SOURCE:
• • •
Credit rating: Each piece of credit history information in your credit file is assigned a rating by the credit grantor. A credit rating is an evaluation of your ability to repay the debt. Ratings can range from 1 to 9 (a 1 applies to all payments made on time, and a 9 for bills that were never paid or for an account that has gone bankrupt. The rating is also given one of four letters:
- “I” stands for installment, meaning fixed payments over a certain period.
- “O” is for “open,” meaning you have “opened” credit (a loan or line of credit).
- “R” stands for revolving, meaning payments are contingent on the account balance (i.e. a credit card).
- “M” stands for mortgage loan.
Credit report: A credit report outlining your credit history. It includes current and past debts, up to 7 years, and a record of payments made. A lender uses a credit report, among other details, to decide whether to approve or deny your credit application. In Canada, there are two credit-reporting agencies:
Credit score: A number included in the Credit Report that models your credit worthiness. Numbers range from 300 to 900 with higher scores representing better creditworthiness. Learn more about understanding your credit score.
Down payment: A down payment is the amount of money you put towards the purchase price of a property. Minimum down payments vary from 5% to 20%, depending on location and product type.
Equity: The difference between the market value of a property and the total debts registered against it.
Fixed rate loan: A fixed-rated loan has a set interest rate and payment amount that don’t change over the term of the loan. This is different from variable rate loan.
Gross Debt Service Ratio (GDS): GDS is a measure of your monthly housing costs. This includes mortgage principal and interest costs, plus property taxes, heating costs and if applicable, 50% of condo fees. The higher your GDS ratio, the more difficult it may be to get approved for credit. This is not the same as the Total Debt Service Ratio.
• • •
TASK 1:
Pick out every line in the records that contains the string "click" and copy each one; case matters.
The glossary and the records have no connection to each other.

DATASET RECORDS:
• • •
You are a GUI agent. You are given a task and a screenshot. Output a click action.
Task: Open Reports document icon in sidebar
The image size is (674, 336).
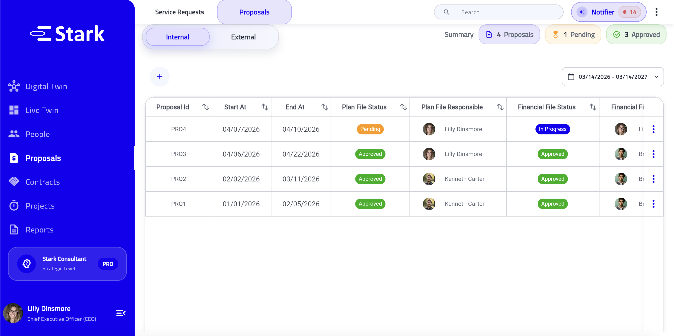[14, 230]
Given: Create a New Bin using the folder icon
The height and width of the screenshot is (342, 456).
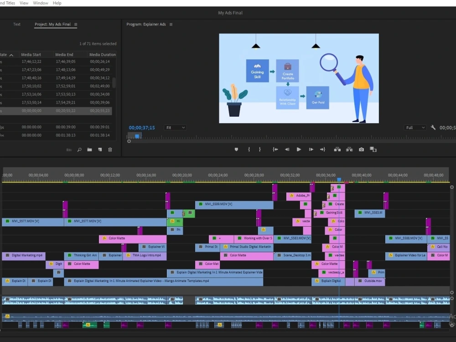Looking at the screenshot, I should coord(89,150).
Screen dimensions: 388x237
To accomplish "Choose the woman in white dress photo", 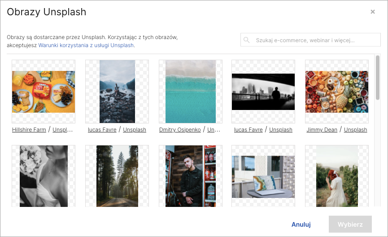I will point(337,176).
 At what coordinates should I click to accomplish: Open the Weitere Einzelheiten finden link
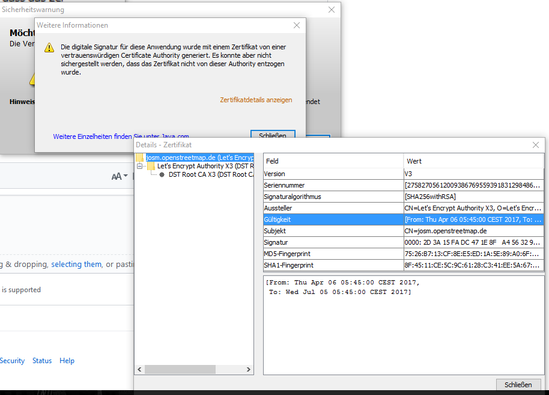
• • •
TASK 2:
Copy, word for word, the stretch of the glossary from "Equity: The difference" through "Debt Service Ratio.".

EXPECTED ANSWER 1:
You are a GUI agent. You are given a task and a screenshot. Output a click action.
 At what coordinates should I click to accomplish: Open the Weitere Einzelheiten finden link

EXPECTED ANSWER 2:
Equity: The difference between the market value of a property and the total debts registered against it.
Fixed rate loan: A fixed-rated loan has a set interest rate and payment amount that don’t change over the term of the loan. This is different from variable rate loan.
Gross Debt Service Ratio (GDS): GDS is a measure of your monthly housing costs. This includes mortgage principal and interest costs, plus property taxes, heating costs and if applicable, 50% of condo fees. The higher your GDS ratio, the more difficult it may be to get approved for credit. This is not the same as the Total Debt Service Ratio.